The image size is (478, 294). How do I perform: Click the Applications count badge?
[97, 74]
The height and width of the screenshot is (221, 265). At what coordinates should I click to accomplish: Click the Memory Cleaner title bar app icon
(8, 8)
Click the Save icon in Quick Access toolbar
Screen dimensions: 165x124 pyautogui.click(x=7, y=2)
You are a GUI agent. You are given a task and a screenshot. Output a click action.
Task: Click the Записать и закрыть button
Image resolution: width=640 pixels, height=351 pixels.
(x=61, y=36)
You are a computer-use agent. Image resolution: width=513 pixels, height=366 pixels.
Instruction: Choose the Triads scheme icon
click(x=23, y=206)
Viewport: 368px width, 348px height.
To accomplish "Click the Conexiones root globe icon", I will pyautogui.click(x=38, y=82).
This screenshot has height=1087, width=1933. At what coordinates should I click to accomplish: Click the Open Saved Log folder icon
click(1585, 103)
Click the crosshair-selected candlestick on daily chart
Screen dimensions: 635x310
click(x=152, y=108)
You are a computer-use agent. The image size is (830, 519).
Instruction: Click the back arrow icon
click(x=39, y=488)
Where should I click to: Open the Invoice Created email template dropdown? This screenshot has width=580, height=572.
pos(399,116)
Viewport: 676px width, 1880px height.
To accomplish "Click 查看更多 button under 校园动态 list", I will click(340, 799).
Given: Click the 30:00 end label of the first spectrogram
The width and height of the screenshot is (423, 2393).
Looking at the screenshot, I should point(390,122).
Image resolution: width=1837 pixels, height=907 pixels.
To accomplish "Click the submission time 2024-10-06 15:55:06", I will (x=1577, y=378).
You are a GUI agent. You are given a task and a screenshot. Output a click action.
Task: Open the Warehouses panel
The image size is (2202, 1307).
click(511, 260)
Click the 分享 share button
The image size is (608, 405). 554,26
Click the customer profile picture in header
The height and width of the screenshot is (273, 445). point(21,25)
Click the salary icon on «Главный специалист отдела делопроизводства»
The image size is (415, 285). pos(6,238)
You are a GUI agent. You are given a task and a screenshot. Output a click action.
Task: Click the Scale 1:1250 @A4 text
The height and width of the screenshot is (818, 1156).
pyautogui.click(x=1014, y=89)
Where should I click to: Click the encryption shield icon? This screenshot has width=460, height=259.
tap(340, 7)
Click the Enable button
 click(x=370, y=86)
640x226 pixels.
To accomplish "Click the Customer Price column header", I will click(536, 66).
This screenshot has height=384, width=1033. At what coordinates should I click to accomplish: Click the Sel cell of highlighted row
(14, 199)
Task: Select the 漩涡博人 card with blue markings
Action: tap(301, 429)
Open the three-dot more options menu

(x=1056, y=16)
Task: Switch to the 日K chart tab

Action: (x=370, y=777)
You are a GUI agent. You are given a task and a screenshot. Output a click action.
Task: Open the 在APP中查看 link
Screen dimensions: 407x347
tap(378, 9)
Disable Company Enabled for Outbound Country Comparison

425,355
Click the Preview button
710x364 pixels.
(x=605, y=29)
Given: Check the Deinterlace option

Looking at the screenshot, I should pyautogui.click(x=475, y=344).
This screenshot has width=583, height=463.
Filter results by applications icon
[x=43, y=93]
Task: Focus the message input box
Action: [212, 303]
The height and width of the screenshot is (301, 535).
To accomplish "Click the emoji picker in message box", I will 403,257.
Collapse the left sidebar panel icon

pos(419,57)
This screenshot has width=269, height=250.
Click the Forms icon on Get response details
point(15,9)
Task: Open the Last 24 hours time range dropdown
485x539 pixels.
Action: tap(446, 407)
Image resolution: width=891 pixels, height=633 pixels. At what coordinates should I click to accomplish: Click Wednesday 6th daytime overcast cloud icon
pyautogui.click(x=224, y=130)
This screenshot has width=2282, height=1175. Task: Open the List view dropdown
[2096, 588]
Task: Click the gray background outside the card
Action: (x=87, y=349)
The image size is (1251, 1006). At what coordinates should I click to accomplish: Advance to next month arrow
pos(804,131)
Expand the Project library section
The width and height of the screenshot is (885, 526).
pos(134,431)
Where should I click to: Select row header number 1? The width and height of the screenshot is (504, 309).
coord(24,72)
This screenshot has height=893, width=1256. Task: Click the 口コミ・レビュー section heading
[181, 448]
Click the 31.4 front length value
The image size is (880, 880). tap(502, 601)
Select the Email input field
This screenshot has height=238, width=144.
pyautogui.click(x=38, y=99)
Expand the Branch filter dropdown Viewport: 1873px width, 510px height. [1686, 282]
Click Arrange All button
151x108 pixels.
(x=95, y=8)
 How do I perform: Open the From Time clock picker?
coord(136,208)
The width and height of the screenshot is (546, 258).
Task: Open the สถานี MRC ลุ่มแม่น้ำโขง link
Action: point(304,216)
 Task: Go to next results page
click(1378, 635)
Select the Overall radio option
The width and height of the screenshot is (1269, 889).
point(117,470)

## OBJECTIVE
Return the lines of the records exactly as they appear, from the line containing "Expand the Branch" through the end of the records, including both ends.

## COMPLETE OUTPUT
Expand the Branch filter dropdown Viewport: 1873px width, 510px height. [1686, 282]
Click Arrange All button
151x108 pixels.
(x=95, y=8)
 How do I perform: Open the From Time clock picker?
coord(136,208)
The width and height of the screenshot is (546, 258).
Task: Open the สถานี MRC ลุ่มแม่น้ำโขง link
Action: point(304,216)
 Task: Go to next results page
click(1378, 635)
Select the Overall radio option
The width and height of the screenshot is (1269, 889).
point(117,470)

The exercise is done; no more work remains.